▸ **What you have to do**
Would you work out how many of the lines below hold "Task" and reply with nothing but the number?

(Stored data)
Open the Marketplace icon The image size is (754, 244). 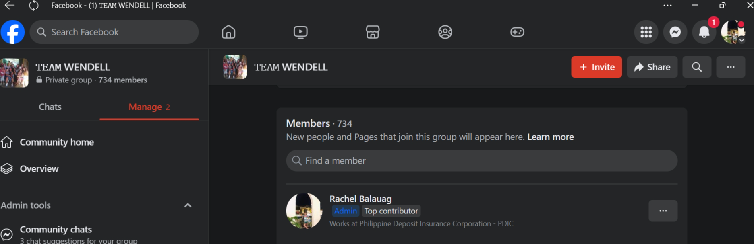pyautogui.click(x=373, y=32)
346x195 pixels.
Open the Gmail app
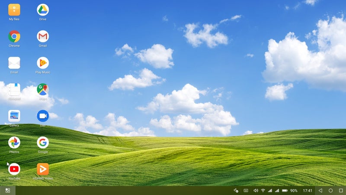click(42, 36)
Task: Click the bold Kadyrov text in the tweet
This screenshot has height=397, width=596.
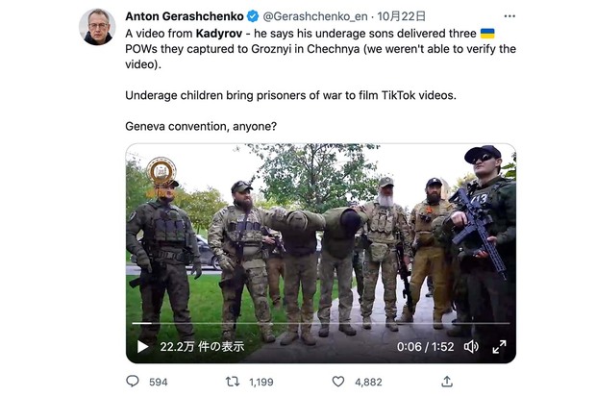Action: pyautogui.click(x=224, y=33)

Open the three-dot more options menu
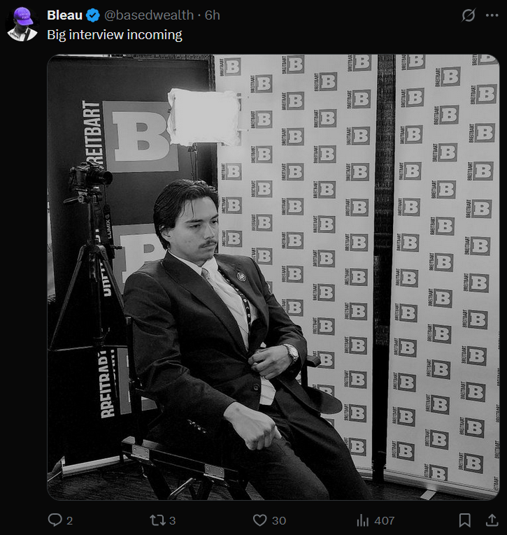[x=492, y=15]
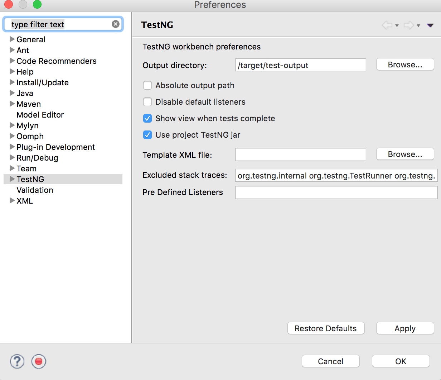Select Validation in preferences tree
The image size is (441, 380).
click(35, 190)
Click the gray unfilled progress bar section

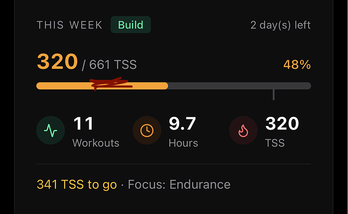click(237, 86)
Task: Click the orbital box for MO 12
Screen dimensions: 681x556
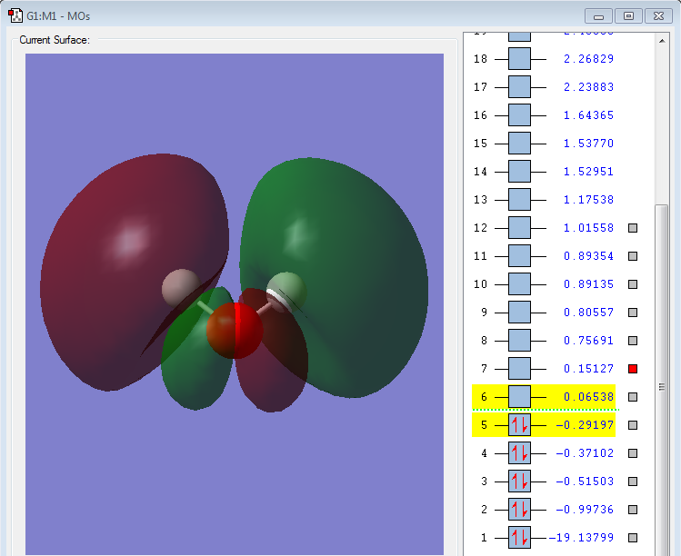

▸ **Reply**
2